This is one of a series of posts revolving around debugging stories from the field. The goal of this series is to help demonstrate how to debug issues in a Big Data or Cloud application, as well as show some of the decision-making processes that go into diagnosing issues. I encourage you to look past just the problem and the solution and instead focus on the process. Feel free to post comments on possibilities you think we missed, or questions on why we went a certain direction so that we can all learn from each other! All names are omitted in order to protect the innocent and not-so-innocent.
I am currently working with a client on an AWS-native application. This application is based on a microservices architecture using Lambda for the processing and Kinesis streams for passing messages between functions. It also scrapes data from a government website using a Lambda function run once a day.
We have a set of unit and integration tests which can run locally, and run automatically before a PR can be merged, and again after any changes have been pushed to main. There is one test which pulls from the government website mentioned above, but otherwise the tests are meant to be completely self-sufficient.

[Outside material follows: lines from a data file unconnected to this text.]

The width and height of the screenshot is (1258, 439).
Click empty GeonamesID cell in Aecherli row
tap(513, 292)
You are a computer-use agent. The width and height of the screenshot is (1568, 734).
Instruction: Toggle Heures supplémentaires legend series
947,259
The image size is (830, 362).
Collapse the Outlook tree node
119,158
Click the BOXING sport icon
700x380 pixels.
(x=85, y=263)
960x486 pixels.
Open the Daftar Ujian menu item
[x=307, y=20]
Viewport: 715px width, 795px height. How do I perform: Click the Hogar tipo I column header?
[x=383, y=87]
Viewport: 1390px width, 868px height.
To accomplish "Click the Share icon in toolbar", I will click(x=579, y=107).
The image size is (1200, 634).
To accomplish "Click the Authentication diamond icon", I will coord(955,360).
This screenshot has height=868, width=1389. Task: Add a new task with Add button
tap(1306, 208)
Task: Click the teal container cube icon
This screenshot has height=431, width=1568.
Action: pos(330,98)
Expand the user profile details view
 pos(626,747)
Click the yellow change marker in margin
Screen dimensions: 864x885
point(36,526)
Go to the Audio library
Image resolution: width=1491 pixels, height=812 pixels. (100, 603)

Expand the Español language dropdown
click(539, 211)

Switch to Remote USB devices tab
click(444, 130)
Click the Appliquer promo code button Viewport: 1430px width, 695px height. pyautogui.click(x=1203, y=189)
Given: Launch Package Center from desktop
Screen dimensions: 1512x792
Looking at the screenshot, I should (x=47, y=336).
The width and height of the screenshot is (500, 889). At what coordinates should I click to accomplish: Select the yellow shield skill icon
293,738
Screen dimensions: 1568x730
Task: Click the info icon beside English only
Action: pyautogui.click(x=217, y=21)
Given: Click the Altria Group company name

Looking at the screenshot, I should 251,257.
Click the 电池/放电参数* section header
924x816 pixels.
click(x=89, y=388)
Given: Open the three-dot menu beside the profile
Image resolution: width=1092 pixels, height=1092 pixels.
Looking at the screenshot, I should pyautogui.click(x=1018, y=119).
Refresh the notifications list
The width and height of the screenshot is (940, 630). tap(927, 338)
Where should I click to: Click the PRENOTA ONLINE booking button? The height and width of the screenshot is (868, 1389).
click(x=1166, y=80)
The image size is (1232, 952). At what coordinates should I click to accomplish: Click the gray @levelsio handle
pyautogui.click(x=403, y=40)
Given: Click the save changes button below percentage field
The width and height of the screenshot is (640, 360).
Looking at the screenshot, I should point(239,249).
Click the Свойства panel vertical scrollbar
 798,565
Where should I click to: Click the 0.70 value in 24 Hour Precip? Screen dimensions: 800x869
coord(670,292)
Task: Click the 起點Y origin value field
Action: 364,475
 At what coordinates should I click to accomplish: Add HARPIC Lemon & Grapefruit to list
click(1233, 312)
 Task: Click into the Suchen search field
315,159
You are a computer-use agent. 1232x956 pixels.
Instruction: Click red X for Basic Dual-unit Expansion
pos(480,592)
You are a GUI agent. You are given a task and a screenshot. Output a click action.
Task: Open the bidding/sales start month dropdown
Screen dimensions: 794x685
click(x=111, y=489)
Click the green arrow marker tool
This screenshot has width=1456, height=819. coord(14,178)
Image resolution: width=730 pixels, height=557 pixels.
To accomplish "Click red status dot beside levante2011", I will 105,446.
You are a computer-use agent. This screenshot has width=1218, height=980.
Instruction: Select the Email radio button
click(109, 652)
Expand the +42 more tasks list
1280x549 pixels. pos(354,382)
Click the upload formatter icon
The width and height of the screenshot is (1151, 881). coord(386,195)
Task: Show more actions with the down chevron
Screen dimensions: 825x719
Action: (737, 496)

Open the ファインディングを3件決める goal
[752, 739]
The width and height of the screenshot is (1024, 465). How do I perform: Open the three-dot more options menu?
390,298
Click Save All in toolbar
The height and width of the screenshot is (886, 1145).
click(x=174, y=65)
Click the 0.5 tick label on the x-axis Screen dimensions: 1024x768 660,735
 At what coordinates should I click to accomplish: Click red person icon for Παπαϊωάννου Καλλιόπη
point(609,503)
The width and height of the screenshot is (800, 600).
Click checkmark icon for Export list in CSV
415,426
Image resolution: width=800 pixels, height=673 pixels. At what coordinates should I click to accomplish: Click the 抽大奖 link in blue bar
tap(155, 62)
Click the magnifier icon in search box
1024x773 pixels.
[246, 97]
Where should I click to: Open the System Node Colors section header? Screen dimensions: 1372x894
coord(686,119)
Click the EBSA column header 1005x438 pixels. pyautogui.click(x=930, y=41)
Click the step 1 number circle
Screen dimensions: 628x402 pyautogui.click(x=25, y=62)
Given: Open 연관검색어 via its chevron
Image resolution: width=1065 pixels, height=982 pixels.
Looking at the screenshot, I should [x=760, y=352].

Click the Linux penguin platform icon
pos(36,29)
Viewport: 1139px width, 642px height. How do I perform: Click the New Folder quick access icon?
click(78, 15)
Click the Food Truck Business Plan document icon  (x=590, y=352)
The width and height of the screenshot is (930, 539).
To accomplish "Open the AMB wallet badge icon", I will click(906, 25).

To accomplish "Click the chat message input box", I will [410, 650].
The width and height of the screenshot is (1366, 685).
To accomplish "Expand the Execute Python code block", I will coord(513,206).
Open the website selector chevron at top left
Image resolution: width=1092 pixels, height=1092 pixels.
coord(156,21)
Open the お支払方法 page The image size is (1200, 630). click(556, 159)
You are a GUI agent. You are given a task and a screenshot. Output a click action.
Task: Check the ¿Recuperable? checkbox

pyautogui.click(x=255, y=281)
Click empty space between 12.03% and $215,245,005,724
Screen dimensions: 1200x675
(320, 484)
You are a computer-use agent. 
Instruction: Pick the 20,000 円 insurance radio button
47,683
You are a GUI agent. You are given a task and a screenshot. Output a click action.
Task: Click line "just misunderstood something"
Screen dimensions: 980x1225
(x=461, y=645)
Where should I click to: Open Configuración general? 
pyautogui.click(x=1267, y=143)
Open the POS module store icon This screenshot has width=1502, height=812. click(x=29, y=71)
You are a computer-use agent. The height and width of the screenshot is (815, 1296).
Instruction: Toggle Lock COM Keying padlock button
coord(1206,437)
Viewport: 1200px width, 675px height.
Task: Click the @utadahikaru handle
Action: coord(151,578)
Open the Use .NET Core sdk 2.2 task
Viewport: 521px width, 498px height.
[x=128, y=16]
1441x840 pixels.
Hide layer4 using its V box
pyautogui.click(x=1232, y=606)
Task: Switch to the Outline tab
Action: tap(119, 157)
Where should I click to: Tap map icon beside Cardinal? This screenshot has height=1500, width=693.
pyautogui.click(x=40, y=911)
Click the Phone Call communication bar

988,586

During deployment of a minor change to the end-to-end testing scripts, we started to see a test failure in that one test which reaches out to the government website. Immediately my suspicion was that the website had changed their formatting, breaking us. This is always a risk when doing web scraping, but that was a risk we decided to take for this project.
I started with finding when it succeeded and when it failed. Rerunning the same change a second time resulted in a failure, as did rerunning the last deployment that succeeded from the previous day. I also verified that making a new branch with an insignificant change would cause a failure in the PR Verification action, separate from the Main CI which was failing. Running the test locally passed, however.
This last part was important, since it excluded the possibility of this being due to a change in the website's code. If the website had changed, tests would fail everywhere, but now they only failed in the CI process.
Looking through the log from the failures in the CI process, I came across these two lines:
Both of these call stacks are located within the responses package, which we do not explicitly require. Responses is a package which mocks out calls to request for us, but in this system, we are using requests-mock, and this particular test was not mocking requests at all.
Will Someone Claim This Package?
This left us with the question of why this package was even being installed, and what led it to not working.
For the first question, using the pip show command proved invaluable. From the input below, we can see that the moto package is the culprit, based on the "Required-by" field.
With that answered, the reason of why the failure just started came into focus. For each package, we set an exact version that package should be, otherwise known as pinning the version. This is done in order to avoid breaking changes making their way into a production system like this. But if the package was included in a dependency we had, and the version was not pinned, then we could still get newer versions that introduce bugs.
To test this theory, we compared the versions of the responses package between the CI environment and the local environment. Looking at my local environment, I was using responses==0.14.0, while the tests were installing responses==0.17.0. Uninstalling responses and then reinstalling moto caused the error to start appearing, confirming the suspicion.
The final nail in the coffin was confirming that moto only requires a minimum version for responses, which you can see in their source code.
Solving the Issue
The best solution would be to fix the issue in responses. A worse but still okay solution would be to ensure moto doesn't pull in that new of a version of responses. While either of these would solve the issue, this doesn't solve it fast enough to get production up and running quickly.
For our project, however, we can just pin the version of responses to 0.14.0, the version we were using locally that worked correctly. To do this, we add responses==0.14.0 to the requirements file above the line which includes moto, so that it is installed by the time moto is installed, therefore it doesn’t try to install the latest version anymore.
Sure enough, making this single change and rerunning the CI showed the test started passing again. Once again, the more complex the issue, the simpler the fix.
To Pin or not to Pin?
I had always been taught that pinning versions was a best practice. Pinning package versions allows you to completely control the versions of all of your dependencies, so that the behavior will match what you tested with. This prevents bugs from introducing themselves to otherwise stable systems, like what we saw here. If you need a new version of a package, you update it in your spec and rerun your tests before deploying the change.
As I was writing this post, however, a thread came up in twitter from Kelsey Hightower, self-proclaimed minimalist and all-around tech guru.
I bring up this thread because the rationale given by Adam Jacob and Luis Villa above are pretty solid rationales, and something I hadn't considered. Using minimum versions or fuzzy versions allows you to get security updates automatically, reducing the chance of something like the recent log4j attack from requiring changes on your end. That comes at a cost though, of having to deal with issues like this more often. It also requires you to have more trust of your dependencies that they will test their new versions rigorously before releasing, or (in the case of fuzzy version matching) being consistent about version numbering schemes.
I still find myself in Kelsey's camp on this topic, but it's worth understanding both sides and considering it as you build the system. For the particular system mentioned in this post (and really most data engineering systems you'll handle), it is an internal system with a limited attack vector, so risking that for higher maintainability is probably the right move. But that may not always be the case, so it is worth developing this strategy as you start a new project.